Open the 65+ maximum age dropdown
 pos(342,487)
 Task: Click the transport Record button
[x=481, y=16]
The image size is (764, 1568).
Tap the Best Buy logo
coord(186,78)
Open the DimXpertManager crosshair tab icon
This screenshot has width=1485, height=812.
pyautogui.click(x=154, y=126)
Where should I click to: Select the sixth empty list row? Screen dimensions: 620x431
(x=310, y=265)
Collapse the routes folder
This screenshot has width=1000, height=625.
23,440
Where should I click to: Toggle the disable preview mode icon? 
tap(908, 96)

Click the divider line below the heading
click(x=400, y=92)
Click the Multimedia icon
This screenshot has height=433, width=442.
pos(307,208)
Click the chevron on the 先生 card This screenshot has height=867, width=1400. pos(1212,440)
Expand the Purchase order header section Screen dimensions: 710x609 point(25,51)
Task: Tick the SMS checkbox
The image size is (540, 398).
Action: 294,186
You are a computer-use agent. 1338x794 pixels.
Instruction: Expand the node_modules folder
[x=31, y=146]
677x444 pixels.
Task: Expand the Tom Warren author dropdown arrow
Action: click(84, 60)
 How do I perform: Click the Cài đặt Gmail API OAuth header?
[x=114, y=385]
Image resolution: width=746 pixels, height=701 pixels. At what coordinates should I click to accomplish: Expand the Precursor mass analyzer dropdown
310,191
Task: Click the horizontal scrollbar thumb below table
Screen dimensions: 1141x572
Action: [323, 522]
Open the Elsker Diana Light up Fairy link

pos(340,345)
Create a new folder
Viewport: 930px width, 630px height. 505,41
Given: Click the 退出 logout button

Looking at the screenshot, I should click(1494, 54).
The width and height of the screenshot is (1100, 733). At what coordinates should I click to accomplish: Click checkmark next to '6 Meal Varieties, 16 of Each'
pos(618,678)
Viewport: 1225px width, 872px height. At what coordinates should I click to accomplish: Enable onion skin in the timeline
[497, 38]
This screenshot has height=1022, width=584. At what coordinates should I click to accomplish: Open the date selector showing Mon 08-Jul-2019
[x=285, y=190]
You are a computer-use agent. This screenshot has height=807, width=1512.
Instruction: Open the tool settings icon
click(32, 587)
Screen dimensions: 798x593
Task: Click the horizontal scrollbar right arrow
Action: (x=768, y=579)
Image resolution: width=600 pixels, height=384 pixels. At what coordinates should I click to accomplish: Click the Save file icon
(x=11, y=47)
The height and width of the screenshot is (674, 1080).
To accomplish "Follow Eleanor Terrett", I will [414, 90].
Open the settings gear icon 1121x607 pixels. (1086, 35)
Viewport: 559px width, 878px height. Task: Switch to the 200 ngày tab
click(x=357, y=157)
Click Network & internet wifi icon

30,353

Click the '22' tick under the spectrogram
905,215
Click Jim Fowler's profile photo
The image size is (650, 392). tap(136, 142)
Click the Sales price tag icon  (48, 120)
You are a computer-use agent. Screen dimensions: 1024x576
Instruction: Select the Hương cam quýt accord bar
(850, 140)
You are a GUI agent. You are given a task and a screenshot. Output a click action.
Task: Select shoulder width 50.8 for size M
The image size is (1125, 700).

++++++

- _ASSIGNED TASK_:
Using the records above, find and show each line with the string "computer".

- _RESULT OF THIS TASK_:
You are a computer-use agent. 1338x794 pixels.
You are a computer-use agent. This screenshot has height=807, width=1512.
You are a computer-use agent. Screen dimensions: 1024x576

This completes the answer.